Correlation Between Microsoft and Redwoods Acquisition
Can any of the company-specific risk be diversified away by investing in both Microsoft and Redwoods Acquisition at the same time? Although using a correlation coefficient on its own may not help to predict future stock returns, this module helps to understand the diversifiable risk of combining Microsoft and Redwoods Acquisition into the same portfolio, which is an essential part of the fundamental portfolio management process.
By analyzing existing cross correlation between Microsoft and Redwoods Acquisition Corp, you can compare the effects of market volatilities on Microsoft and Redwoods Acquisition and check how they will diversify away market risk if combined in the same portfolio for a given time horizon. You can also utilize pair trading strategies of matching a long position in Microsoft with a short position of Redwoods Acquisition. Check out your portfolio center. Please also check ongoing floating volatility patterns of Microsoft and Redwoods Acquisition.
Diversification Opportunities for Microsoft and Redwoods Acquisition
0.15 | Correlation Coefficient |
Average diversification
The 3 months correlation between Microsoft and Redwoods is 0.15. Overlapping area represents the amount of risk that can be diversified away by holding Microsoft and Redwoods Acquisition Corp in the same portfolio, assuming nothing else is changed. The correlation between historical prices or returns on Redwoods Acquisition Corp and Microsoft is a relative statistical measure of the degree to which these equity instruments tend to move together. The correlation coefficient measures the extent to which returns on Microsoft are associated (or correlated) with Redwoods Acquisition. Values of the correlation coefficient range from -1 to +1, where. The correlation of zero (0) is possible when the price movement of Redwoods Acquisition Corp has no effect on the direction of Microsoft i.e., Microsoft and Redwoods Acquisition go up and down completely randomly.
Pair Corralation between Microsoft and Redwoods Acquisition
Given the investment horizon of 90 days Microsoft is expected to generate 9.74 times less return on investment than Redwoods Acquisition. But when comparing it to its historical volatility, Microsoft is 10.16 times less risky than Redwoods Acquisition. It trades about 0.05 of its potential returns per unit of risk. Redwoods Acquisition Corp is currently generating about 0.05 of returns per unit of risk over similar time horizon. If you would invest 28.00 in Redwoods Acquisition Corp on March 12, 2024 and sell it today you would lose (2.00) from holding Redwoods Acquisition Corp or give up 7.14% of portfolio value over 90 days.

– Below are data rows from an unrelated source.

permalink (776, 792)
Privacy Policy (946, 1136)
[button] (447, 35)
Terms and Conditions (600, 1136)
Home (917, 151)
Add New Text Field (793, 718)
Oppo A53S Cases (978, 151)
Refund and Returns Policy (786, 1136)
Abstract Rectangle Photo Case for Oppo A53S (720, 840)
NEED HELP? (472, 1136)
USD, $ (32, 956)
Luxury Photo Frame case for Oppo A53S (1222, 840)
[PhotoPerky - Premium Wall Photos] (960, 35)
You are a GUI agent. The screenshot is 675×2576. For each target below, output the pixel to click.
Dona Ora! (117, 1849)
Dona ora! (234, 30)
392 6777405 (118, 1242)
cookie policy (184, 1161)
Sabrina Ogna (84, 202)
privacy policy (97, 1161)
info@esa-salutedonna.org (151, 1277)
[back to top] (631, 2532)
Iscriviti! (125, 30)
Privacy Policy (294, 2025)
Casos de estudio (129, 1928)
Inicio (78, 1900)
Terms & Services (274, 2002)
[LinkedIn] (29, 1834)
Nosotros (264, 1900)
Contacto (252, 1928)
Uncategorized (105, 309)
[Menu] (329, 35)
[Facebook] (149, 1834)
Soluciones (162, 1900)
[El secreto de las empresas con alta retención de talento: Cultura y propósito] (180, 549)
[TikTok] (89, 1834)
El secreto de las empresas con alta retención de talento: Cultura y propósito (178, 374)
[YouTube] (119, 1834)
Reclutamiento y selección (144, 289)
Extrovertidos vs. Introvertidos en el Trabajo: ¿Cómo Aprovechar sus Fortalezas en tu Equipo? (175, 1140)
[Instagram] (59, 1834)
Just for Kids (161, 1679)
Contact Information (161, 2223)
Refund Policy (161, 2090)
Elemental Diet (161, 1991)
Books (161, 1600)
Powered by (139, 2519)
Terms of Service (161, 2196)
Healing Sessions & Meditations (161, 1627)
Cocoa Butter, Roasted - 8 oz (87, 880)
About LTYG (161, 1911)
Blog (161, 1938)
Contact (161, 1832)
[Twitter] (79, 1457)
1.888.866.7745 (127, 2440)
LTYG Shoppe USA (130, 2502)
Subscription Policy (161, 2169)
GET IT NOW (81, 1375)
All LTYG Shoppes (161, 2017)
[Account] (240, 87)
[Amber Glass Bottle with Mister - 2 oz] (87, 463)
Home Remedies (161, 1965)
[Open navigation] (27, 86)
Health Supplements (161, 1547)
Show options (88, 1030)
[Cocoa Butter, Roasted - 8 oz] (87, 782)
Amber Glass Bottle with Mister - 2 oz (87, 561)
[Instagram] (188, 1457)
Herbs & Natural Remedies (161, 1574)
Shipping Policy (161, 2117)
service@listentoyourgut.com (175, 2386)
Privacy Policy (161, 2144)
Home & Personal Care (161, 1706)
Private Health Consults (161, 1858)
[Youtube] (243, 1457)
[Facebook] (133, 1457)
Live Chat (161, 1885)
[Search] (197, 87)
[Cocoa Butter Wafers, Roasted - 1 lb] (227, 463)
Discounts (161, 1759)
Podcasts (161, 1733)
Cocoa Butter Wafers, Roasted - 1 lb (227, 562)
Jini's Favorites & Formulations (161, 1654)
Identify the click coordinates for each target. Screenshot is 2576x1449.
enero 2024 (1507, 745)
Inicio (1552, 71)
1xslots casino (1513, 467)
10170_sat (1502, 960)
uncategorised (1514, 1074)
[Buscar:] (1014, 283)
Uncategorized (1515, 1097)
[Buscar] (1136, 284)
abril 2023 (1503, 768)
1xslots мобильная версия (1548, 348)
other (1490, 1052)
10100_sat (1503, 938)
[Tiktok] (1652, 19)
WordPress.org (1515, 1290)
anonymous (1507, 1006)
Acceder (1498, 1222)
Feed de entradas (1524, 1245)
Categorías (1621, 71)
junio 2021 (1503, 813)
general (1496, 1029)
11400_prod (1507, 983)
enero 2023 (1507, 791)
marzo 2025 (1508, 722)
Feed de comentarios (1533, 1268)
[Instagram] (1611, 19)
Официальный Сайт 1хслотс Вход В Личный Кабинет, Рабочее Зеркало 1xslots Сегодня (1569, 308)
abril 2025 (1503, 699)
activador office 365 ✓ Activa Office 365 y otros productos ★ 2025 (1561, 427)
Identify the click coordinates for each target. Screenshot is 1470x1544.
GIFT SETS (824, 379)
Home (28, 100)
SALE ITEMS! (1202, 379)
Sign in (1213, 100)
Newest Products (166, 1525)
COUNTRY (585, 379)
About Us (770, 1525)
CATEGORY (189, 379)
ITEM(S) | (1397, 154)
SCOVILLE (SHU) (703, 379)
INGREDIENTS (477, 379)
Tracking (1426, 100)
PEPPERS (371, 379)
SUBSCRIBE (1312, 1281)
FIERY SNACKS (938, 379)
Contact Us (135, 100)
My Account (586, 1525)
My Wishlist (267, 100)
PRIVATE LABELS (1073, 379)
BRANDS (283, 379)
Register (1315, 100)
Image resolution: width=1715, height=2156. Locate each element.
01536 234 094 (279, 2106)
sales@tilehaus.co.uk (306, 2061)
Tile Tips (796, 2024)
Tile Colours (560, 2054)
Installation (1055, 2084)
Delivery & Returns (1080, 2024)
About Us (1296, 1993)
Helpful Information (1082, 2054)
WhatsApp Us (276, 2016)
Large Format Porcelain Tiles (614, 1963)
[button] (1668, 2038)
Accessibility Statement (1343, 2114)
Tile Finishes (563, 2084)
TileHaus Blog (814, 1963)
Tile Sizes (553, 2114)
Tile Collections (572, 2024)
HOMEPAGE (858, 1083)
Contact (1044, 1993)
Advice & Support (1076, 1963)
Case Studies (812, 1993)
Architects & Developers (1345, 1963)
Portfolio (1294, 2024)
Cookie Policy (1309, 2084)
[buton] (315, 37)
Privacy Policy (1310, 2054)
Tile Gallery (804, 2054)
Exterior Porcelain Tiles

Time Period | 3 Months [change] |
Direction | Moves Together |
Strength | Insignificant |
Accuracy | 80.95% |
Values | Daily Returns |
Microsoft vs. Redwoods Acquisition Corp
Performance |
Timeline |
Microsoft |
Redwoods Acquisition Corp |
Microsoft and Redwoods Acquisition Volatility Contrast
Predicted Return Density |
Returns |
Pair Trading with Microsoft and Redwoods Acquisition
The main advantage of trading using opposite Microsoft and Redwoods Acquisition positions is that it hedges away some unsystematic risk. Because of two separate transactions, even if Microsoft position performs unexpectedly, Redwoods Acquisition can make up some of the losses. Pair trading also minimizes risk from directional movements in the market. For example, if an entire industry or sector drops because of unexpected headlines, the short position in Redwoods Acquisition will offset losses from the drop in Redwoods Acquisition's long position.The idea behind Microsoft and Redwoods Acquisition Corp pairs trading is to make the combined position market-neutral, meaning the overall market's direction will not affect its win or loss (or potential downside or upside). This can be achieved by designing a pairs trade with two highly correlated stocks or equities that operate in a similar space or sector, making it possible to obtain profits through simple and relatively low-risk investment.Redwoods Acquisition vs. DT Cloud Acquisition | Redwoods Acquisition vs. Broad Capital Acquisition | Redwoods Acquisition vs. Churchill Capital Corp | Redwoods Acquisition vs. Twelve Seas Investment |
Check out your portfolio center.Note that this page's information should be used as a complementary analysis to find the right mix of equity instruments to add to your existing portfolios or create a brand new portfolio. You can also try the Portfolio Volatility module to check portfolio volatility and analyze historical return density to properly model market risk.